> Data records:
-----

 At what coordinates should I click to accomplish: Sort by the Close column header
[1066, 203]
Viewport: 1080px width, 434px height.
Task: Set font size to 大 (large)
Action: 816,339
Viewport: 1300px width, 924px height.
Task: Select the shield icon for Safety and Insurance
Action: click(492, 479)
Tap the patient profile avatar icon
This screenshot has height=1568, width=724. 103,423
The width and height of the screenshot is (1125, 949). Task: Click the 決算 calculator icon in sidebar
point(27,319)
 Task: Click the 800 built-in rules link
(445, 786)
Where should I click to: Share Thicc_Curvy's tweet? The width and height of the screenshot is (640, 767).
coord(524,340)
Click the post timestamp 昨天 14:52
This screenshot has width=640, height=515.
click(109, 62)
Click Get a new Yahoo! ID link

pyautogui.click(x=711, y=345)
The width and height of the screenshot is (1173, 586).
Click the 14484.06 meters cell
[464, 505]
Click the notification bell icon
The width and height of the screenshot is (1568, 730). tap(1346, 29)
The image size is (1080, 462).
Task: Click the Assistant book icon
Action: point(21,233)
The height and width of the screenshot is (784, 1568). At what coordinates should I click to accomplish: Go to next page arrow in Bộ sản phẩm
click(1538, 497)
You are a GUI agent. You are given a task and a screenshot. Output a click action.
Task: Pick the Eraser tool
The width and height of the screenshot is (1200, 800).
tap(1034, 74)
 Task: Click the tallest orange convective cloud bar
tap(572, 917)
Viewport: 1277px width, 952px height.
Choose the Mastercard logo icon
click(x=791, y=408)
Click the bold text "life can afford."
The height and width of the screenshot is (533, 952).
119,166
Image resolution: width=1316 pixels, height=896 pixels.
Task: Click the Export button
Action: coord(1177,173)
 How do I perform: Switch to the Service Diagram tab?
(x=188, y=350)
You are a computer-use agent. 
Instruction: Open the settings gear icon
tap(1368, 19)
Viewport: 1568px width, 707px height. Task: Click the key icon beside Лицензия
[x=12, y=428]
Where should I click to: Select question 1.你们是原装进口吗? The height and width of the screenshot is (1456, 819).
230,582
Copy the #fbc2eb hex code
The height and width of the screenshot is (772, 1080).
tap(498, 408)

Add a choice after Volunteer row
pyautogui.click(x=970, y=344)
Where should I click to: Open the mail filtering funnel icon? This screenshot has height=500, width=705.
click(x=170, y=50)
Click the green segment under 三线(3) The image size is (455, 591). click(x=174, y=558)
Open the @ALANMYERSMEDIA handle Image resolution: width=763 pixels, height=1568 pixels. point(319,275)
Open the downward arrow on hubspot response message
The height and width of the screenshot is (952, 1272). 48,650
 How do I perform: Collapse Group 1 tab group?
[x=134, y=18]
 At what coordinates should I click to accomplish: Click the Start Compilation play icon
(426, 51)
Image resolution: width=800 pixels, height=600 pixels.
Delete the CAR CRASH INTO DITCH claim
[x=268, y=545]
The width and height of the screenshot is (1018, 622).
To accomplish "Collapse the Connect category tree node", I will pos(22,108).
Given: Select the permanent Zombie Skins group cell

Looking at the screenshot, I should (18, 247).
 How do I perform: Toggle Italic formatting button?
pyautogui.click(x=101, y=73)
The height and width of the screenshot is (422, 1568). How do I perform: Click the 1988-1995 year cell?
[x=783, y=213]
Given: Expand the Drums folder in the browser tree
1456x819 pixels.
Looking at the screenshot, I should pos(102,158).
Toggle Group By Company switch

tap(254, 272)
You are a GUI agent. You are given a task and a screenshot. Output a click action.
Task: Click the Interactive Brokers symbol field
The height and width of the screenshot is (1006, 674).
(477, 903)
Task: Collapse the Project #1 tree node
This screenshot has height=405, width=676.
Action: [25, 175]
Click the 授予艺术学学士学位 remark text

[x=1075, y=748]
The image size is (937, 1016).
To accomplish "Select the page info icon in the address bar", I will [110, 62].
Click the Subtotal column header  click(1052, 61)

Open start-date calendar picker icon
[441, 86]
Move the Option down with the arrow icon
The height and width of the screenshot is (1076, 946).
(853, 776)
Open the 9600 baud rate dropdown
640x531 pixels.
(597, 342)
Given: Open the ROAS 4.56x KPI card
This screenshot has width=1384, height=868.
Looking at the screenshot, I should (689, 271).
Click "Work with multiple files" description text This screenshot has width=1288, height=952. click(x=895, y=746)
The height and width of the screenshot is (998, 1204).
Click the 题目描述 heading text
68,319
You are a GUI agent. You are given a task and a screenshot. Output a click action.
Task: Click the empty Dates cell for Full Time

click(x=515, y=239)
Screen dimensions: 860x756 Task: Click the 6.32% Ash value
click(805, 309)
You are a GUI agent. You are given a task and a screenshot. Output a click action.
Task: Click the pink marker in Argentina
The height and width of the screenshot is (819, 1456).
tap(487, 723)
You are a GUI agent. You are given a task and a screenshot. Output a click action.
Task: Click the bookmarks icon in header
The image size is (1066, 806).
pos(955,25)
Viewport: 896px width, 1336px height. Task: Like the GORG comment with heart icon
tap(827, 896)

-----

Reproduce the stretch of entries from the start through the line containing "Viewport: 1300px width, 924px height.", swapping "Close" for "Volume" and leaving everything else unchanged, and give only those lines.

> Task answer:
 At what coordinates should I click to accomplish: Sort by the Volume column header
[1066, 203]
Viewport: 1080px width, 434px height.
Task: Set font size to 大 (large)
Action: 816,339
Viewport: 1300px width, 924px height.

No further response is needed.